Transcribe the records below. Leave nothing out and change nothing.

[Extracted records]

● ● ● ● ●

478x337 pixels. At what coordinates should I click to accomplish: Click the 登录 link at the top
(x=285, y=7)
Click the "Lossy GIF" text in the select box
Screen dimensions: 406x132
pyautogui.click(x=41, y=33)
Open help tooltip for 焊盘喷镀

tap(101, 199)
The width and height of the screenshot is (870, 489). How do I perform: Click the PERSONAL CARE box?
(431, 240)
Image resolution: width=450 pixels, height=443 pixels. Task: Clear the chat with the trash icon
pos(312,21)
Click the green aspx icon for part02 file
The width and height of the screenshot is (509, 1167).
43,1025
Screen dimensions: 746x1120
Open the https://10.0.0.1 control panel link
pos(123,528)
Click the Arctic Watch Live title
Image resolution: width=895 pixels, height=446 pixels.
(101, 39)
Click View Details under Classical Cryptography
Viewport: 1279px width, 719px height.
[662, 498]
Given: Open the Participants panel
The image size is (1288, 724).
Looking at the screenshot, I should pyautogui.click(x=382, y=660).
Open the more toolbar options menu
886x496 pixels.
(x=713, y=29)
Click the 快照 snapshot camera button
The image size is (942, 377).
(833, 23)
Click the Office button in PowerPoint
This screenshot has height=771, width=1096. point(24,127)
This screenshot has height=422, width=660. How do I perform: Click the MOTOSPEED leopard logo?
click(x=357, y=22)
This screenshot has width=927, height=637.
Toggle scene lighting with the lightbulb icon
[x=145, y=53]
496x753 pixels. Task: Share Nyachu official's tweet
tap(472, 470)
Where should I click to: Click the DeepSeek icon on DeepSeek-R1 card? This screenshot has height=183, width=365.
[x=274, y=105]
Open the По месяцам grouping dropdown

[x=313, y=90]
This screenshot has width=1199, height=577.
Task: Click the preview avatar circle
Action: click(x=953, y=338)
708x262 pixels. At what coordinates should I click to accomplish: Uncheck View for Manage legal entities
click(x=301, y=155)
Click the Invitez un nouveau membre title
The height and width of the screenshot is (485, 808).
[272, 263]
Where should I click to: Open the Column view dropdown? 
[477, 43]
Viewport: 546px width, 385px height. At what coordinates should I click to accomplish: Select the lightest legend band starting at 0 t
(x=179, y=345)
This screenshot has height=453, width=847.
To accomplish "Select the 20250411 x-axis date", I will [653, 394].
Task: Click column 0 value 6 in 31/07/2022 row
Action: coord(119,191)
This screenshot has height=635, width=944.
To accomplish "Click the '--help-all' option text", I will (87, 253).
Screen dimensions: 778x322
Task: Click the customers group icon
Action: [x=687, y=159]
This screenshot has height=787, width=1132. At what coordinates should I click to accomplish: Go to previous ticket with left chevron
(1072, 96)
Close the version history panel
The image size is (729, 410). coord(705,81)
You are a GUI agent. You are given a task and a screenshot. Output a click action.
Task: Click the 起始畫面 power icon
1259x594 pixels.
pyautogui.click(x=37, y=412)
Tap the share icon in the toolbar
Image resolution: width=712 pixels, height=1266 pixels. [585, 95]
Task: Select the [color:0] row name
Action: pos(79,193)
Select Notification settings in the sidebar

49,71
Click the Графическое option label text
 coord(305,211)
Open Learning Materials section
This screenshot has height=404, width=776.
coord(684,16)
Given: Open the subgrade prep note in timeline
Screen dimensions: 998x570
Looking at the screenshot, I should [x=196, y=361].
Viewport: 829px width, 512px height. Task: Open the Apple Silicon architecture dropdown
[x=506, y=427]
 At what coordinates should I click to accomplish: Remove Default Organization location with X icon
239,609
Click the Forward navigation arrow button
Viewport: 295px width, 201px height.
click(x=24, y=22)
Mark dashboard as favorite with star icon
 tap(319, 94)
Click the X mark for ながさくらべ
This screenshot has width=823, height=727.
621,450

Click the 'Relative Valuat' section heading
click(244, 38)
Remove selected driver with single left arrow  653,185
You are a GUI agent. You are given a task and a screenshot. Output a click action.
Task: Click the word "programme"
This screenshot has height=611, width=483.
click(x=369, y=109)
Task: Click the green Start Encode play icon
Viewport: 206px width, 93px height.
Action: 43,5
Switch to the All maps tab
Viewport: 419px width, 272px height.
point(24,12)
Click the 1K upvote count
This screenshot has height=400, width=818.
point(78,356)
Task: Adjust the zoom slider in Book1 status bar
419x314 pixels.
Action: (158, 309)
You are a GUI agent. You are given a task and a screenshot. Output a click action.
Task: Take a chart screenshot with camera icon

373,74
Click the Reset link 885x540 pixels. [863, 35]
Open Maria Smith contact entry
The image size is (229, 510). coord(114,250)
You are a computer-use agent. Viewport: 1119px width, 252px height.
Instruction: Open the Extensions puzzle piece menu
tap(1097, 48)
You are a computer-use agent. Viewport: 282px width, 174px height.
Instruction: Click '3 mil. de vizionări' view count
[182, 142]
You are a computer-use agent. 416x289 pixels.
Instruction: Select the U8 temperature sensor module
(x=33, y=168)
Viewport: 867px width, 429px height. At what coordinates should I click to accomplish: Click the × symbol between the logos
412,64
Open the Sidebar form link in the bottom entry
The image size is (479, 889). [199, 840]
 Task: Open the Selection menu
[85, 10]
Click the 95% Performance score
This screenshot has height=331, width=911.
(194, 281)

● ● ● ● ●

**RESPONSE FOR THIS EXERCISE**:
478x337 pixels. At what coordinates should I click to accomplish: Click the 登录 link at the top
(x=285, y=7)
Click the "Lossy GIF" text in the select box
Screen dimensions: 406x132
pyautogui.click(x=41, y=33)
Open help tooltip for 焊盘喷镀

tap(101, 199)
The width and height of the screenshot is (870, 489). How do I perform: Click the PERSONAL CARE box?
(431, 240)
Image resolution: width=450 pixels, height=443 pixels. Task: Clear the chat with the trash icon
pos(312,21)
Click the green aspx icon for part02 file
The width and height of the screenshot is (509, 1167).
43,1025
Screen dimensions: 746x1120
Open the https://10.0.0.1 control panel link
pos(123,528)
Click the Arctic Watch Live title
Image resolution: width=895 pixels, height=446 pixels.
(101, 39)
Click View Details under Classical Cryptography
Viewport: 1279px width, 719px height.
[662, 498]
Given: Open the Participants panel
The image size is (1288, 724).
Looking at the screenshot, I should pyautogui.click(x=382, y=660).
Open the more toolbar options menu
886x496 pixels.
(x=713, y=29)
Click the 快照 snapshot camera button
The image size is (942, 377).
(833, 23)
Click the Office button in PowerPoint
This screenshot has height=771, width=1096. point(24,127)
This screenshot has height=422, width=660. How do I perform: Click the MOTOSPEED leopard logo?
click(x=357, y=22)
This screenshot has width=927, height=637.
Toggle scene lighting with the lightbulb icon
[x=145, y=53]
496x753 pixels. Task: Share Nyachu official's tweet
tap(472, 470)
Where should I click to: Click the DeepSeek icon on DeepSeek-R1 card? This screenshot has height=183, width=365.
[x=274, y=105]
Open the По месяцам grouping dropdown

[x=313, y=90]
This screenshot has width=1199, height=577.
Task: Click the preview avatar circle
Action: click(x=953, y=338)
708x262 pixels. At what coordinates should I click to accomplish: Uncheck View for Manage legal entities
click(x=301, y=155)
Click the Invitez un nouveau membre title
The height and width of the screenshot is (485, 808).
[272, 263]
Where should I click to: Open the Column view dropdown? 
[477, 43]
Viewport: 546px width, 385px height. At what coordinates should I click to accomplish: Select the lightest legend band starting at 0 t
(x=179, y=345)
This screenshot has height=453, width=847.
To accomplish "Select the 20250411 x-axis date", I will [653, 394].
Task: Click column 0 value 6 in 31/07/2022 row
Action: coord(119,191)
This screenshot has height=635, width=944.
To accomplish "Click the '--help-all' option text", I will (87, 253).
Screen dimensions: 778x322
Task: Click the customers group icon
Action: [x=687, y=159]
This screenshot has height=787, width=1132. At what coordinates should I click to accomplish: Go to previous ticket with left chevron
(1072, 96)
Close the version history panel
The image size is (729, 410). coord(705,81)
You are a GUI agent. You are given a task and a screenshot. Output a click action.
Task: Click the 起始畫面 power icon
1259x594 pixels.
pyautogui.click(x=37, y=412)
Tap the share icon in the toolbar
Image resolution: width=712 pixels, height=1266 pixels. [585, 95]
Task: Select the [color:0] row name
Action: pos(79,193)
Select Notification settings in the sidebar

49,71
Click the Графическое option label text
 coord(305,211)
Open Learning Materials section
This screenshot has height=404, width=776.
coord(684,16)
Given: Open the subgrade prep note in timeline
Screen dimensions: 998x570
Looking at the screenshot, I should [x=196, y=361].
Viewport: 829px width, 512px height. Task: Open the Apple Silicon architecture dropdown
[x=506, y=427]
 At what coordinates should I click to accomplish: Remove Default Organization location with X icon
239,609
Click the Forward navigation arrow button
Viewport: 295px width, 201px height.
click(x=24, y=22)
Mark dashboard as favorite with star icon
 tap(319, 94)
Click the X mark for ながさくらべ
This screenshot has width=823, height=727.
621,450

Click the 'Relative Valuat' section heading
click(244, 38)
Remove selected driver with single left arrow  653,185
You are a GUI agent. You are given a task and a screenshot. Output a click action.
Task: Click the word "programme"
This screenshot has height=611, width=483.
click(x=369, y=109)
Task: Click the green Start Encode play icon
Viewport: 206px width, 93px height.
Action: 43,5
Switch to the All maps tab
Viewport: 419px width, 272px height.
point(24,12)
Click the 1K upvote count
This screenshot has height=400, width=818.
point(78,356)
Task: Adjust the zoom slider in Book1 status bar
419x314 pixels.
Action: (158, 309)
You are a GUI agent. You are given a task and a screenshot. Output a click action.
Task: Take a chart screenshot with camera icon

373,74
Click the Reset link 885x540 pixels. [863, 35]
Open Maria Smith contact entry
The image size is (229, 510). coord(114,250)
You are a computer-use agent. Viewport: 1119px width, 252px height.
Instruction: Open the Extensions puzzle piece menu
tap(1097, 48)
You are a computer-use agent. Viewport: 282px width, 174px height.
Instruction: Click '3 mil. de vizionări' view count
[182, 142]
You are a computer-use agent. 416x289 pixels.
Instruction: Select the U8 temperature sensor module
(x=33, y=168)
Viewport: 867px width, 429px height. At what coordinates should I click to accomplish: Click the × symbol between the logos
412,64
Open the Sidebar form link in the bottom entry
The image size is (479, 889). [199, 840]
 Task: Open the Selection menu
[85, 10]
Click the 95% Performance score
This screenshot has height=331, width=911.
(194, 281)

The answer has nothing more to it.